Work item:
Each record that follows is to be duplicated exactly, though its pictures are not.

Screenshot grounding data
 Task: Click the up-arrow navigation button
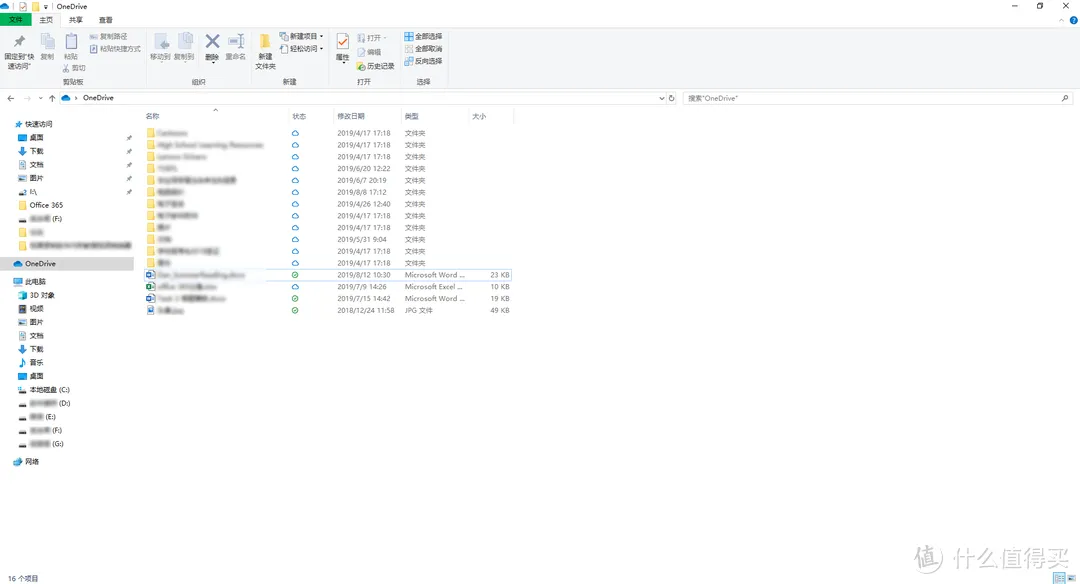(x=52, y=99)
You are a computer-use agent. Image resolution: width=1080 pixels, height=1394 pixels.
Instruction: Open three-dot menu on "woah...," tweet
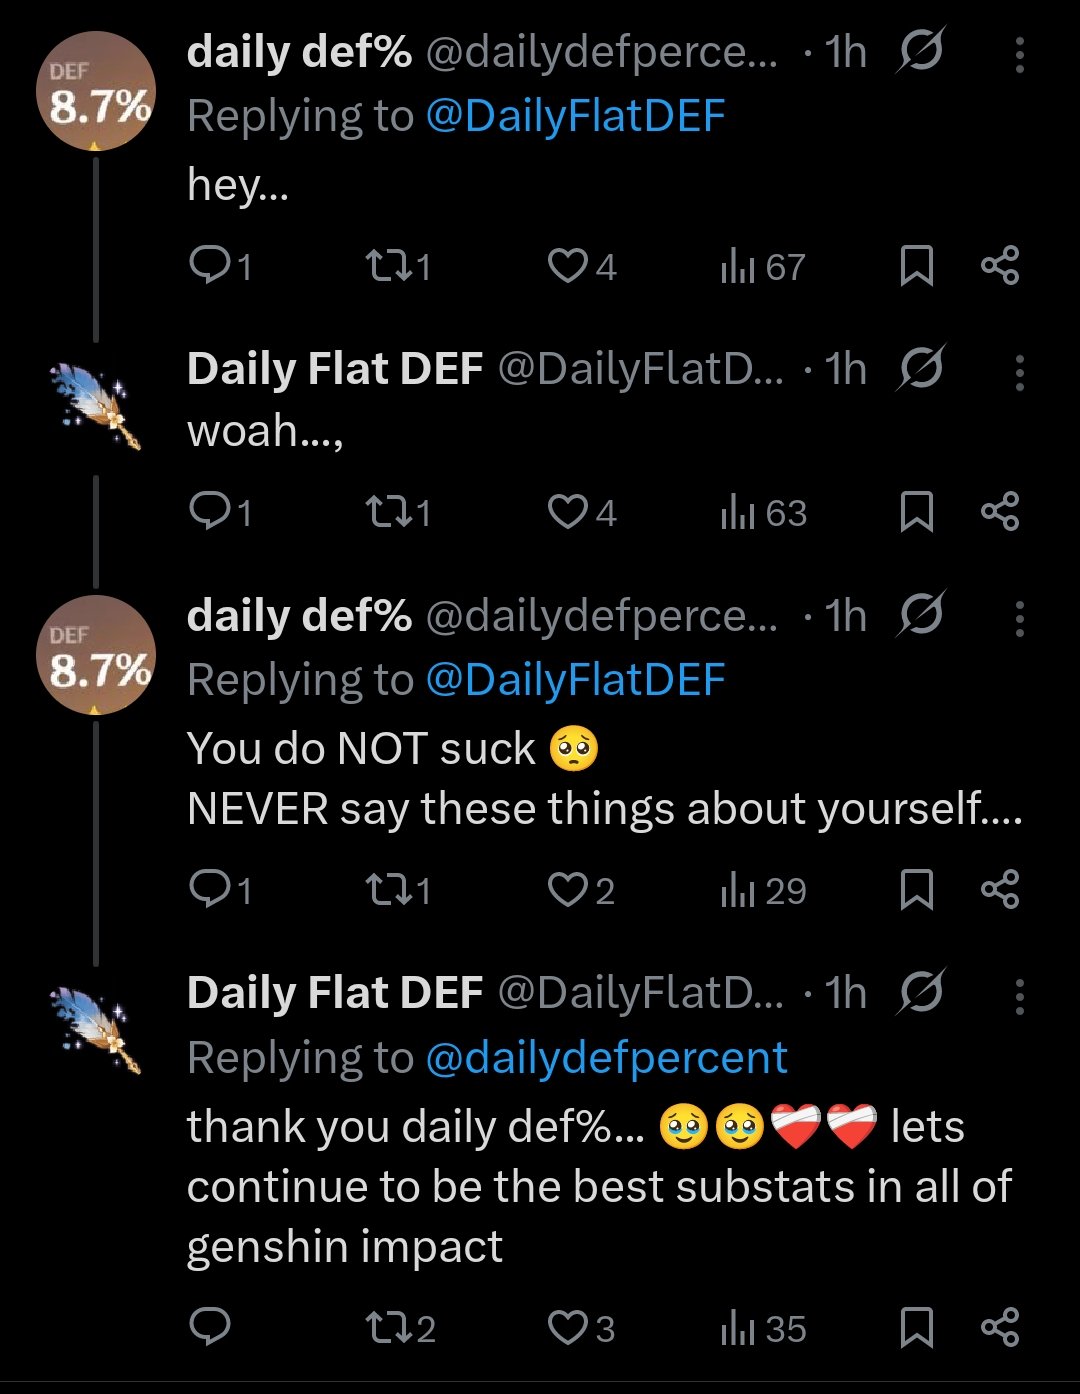point(1019,372)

Result of the task:
 Task: Click the up-arrow navigation button
(x=52, y=99)
You are a computer-use agent. Image resolution: width=1080 pixels, height=1394 pixels.
Instruction: Open three-dot menu on "woah...," tweet
point(1019,372)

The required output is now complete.